Towards Quantum Integrated Information Theory

TL;DR

This paper advances the theoretical framework of Integrated Information Theory by extending it to quantum systems, exploring different phases of network integration, and analyzing their transitions.

Contribution

It introduces a quantum version of IIT, enabling analysis of integrated information in quantum networks, which was not previously possible.

Findings

Identification of dis-integrated and holistic phases in quantum networks

Analysis of phase cross-overs in quantum integrated information

Establishment of a foundation for quantum IIT applications

Abstract

Integrated Information Theory (IIT) has emerged as one of the leading research lines in computational neuroscience to provide a mechanistic and mathematically well-defined description of the neural correlates of consciousness.

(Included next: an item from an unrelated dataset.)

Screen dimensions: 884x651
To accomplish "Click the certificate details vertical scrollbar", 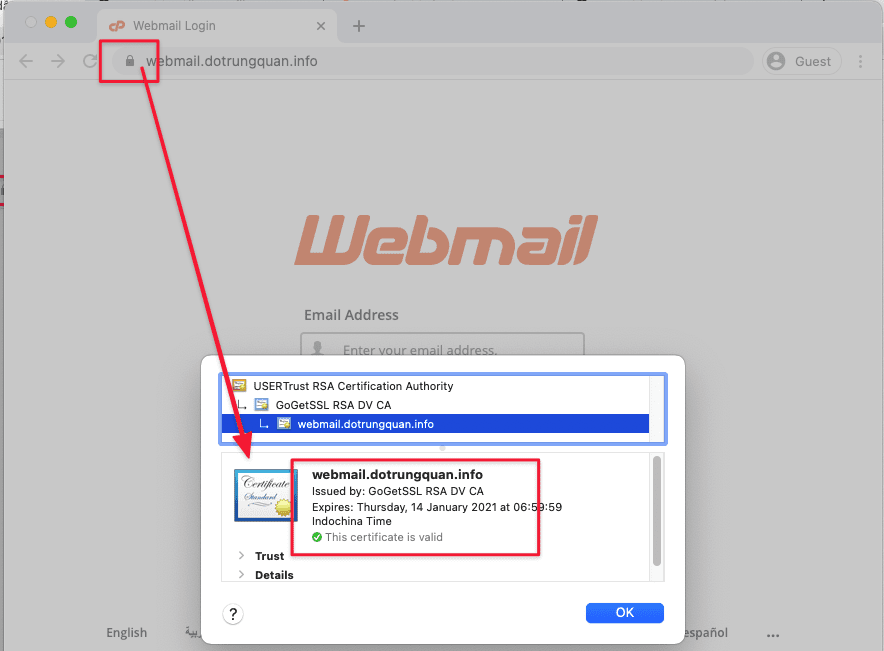I will pyautogui.click(x=656, y=511).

Integrated Information ($\Phi$) quantifies how much the integrated cause/effect structure of the global neural network fails to be accounted for by any partitioned version of it. The holistic IIT approach is in principle applicable to any information-processing dynamical network regardless of its interpretation in the context of consciousness. In this paper we take the first steps towards a formulation of a general and consistent version of IIT for interacting networks of quantum systems. A variety of different phases, from the dis-integrated ($\Phi=0$) to the holistic one (extensive $\log\Phi$), can be identified and their cross-overs studied.